Pull out every line of the data below that contains the word "profile".

---------- INFORMATION SUPPLIED ----------

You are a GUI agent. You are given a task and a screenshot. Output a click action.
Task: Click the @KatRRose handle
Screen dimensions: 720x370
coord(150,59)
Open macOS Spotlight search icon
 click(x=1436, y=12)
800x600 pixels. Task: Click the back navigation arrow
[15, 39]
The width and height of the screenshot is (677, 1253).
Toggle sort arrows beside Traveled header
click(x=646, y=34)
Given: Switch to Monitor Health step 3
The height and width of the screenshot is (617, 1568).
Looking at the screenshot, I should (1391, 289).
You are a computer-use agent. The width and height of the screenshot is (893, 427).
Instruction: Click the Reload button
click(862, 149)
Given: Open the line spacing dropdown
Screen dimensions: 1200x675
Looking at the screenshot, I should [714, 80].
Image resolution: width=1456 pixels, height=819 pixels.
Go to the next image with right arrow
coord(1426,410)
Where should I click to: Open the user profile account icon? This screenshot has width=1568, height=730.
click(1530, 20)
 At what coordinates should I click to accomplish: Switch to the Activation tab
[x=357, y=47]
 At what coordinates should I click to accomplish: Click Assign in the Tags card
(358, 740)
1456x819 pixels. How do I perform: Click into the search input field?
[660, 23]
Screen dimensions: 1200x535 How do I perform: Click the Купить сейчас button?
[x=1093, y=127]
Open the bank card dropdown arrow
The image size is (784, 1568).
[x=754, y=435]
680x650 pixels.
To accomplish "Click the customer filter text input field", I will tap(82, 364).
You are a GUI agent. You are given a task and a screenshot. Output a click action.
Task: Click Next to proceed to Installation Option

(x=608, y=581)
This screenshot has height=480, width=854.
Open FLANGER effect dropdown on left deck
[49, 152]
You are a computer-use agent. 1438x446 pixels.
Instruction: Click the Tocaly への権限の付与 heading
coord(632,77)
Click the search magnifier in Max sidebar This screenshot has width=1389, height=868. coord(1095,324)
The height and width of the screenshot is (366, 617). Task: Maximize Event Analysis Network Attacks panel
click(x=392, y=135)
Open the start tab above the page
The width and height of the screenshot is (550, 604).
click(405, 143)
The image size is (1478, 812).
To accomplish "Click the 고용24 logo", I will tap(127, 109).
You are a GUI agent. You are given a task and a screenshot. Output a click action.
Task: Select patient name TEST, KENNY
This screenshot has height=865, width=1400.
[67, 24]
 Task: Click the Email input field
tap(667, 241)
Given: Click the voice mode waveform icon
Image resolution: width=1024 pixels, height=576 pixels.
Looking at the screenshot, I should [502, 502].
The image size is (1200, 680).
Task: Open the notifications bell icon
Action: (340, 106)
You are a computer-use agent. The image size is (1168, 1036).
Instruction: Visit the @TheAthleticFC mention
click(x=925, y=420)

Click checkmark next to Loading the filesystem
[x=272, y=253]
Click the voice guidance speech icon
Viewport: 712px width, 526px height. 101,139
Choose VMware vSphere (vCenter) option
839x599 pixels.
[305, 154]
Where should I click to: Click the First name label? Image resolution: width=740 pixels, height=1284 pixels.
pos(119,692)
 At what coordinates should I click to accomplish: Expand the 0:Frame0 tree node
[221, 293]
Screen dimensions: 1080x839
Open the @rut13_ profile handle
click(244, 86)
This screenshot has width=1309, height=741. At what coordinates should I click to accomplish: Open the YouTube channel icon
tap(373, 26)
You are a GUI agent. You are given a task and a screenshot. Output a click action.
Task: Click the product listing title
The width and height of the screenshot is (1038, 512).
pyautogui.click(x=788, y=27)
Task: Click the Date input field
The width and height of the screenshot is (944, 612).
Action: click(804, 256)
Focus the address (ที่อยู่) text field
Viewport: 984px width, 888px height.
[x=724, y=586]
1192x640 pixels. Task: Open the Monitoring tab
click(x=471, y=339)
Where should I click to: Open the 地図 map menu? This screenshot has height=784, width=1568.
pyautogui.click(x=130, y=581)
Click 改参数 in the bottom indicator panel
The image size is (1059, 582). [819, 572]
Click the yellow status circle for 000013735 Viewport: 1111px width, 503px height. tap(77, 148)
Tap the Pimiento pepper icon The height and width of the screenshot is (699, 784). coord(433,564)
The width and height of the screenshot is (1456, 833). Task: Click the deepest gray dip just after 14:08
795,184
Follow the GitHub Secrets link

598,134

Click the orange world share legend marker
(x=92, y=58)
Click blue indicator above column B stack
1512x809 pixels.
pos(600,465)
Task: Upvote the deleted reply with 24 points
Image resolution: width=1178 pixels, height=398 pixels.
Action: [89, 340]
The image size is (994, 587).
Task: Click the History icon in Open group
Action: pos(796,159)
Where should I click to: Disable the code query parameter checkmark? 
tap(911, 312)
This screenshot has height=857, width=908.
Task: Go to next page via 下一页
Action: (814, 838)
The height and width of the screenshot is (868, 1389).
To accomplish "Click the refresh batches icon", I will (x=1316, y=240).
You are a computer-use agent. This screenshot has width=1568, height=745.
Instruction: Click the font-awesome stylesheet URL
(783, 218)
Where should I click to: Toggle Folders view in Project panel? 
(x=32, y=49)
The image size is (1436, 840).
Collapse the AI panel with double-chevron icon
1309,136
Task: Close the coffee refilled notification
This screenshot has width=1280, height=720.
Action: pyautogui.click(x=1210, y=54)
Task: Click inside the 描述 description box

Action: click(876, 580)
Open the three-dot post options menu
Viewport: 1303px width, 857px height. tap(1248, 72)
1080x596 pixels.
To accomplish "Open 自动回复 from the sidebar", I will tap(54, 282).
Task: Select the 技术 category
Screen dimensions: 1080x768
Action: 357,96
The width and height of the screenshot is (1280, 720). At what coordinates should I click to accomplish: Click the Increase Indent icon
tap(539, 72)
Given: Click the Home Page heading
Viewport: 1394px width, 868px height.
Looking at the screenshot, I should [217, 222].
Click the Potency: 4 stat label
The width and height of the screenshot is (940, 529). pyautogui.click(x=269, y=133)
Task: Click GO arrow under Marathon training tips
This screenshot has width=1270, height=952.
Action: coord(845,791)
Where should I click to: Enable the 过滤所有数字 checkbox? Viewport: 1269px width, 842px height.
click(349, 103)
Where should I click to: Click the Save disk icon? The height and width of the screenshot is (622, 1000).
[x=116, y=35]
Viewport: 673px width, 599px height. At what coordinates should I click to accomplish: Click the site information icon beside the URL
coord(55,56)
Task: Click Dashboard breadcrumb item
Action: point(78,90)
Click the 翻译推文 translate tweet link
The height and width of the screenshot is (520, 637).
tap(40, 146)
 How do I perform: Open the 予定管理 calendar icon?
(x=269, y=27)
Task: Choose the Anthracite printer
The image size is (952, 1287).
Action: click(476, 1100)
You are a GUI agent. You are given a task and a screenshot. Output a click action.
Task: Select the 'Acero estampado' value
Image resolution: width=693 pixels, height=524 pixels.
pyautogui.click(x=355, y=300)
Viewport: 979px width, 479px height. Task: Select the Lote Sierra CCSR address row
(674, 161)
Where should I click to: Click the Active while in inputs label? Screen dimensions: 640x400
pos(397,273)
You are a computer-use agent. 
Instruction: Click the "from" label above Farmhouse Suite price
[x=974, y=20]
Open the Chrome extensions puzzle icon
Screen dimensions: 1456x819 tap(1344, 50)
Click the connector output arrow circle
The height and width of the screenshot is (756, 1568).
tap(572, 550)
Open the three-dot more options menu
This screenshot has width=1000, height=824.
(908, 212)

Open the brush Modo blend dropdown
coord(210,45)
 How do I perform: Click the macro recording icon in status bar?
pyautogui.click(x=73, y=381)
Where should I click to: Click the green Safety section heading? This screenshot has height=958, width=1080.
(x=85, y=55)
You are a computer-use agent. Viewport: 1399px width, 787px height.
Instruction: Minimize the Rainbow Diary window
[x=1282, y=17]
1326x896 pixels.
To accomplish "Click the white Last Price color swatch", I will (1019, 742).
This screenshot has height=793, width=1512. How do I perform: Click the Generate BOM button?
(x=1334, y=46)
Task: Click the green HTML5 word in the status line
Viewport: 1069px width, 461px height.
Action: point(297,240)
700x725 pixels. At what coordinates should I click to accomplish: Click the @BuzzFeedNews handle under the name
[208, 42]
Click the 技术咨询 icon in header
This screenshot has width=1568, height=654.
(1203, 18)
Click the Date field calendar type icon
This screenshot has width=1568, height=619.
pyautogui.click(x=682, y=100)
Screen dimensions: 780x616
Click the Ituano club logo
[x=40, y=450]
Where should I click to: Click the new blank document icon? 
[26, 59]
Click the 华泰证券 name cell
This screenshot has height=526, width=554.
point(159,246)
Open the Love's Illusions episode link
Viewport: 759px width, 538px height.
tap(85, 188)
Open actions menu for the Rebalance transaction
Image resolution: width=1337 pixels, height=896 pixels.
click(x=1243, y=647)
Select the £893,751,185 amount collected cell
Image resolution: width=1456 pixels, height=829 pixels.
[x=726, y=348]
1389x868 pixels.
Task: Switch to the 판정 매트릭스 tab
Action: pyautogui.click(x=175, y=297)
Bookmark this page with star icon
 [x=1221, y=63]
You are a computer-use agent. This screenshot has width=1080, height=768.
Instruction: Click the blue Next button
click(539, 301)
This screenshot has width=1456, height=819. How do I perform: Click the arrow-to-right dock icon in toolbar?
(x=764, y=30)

----------

RESPONSE TO THIS EXERCISE:
Where should I click to: Open the user profile account icon? This screenshot has width=1568, height=730.
Open the @rut13_ profile handle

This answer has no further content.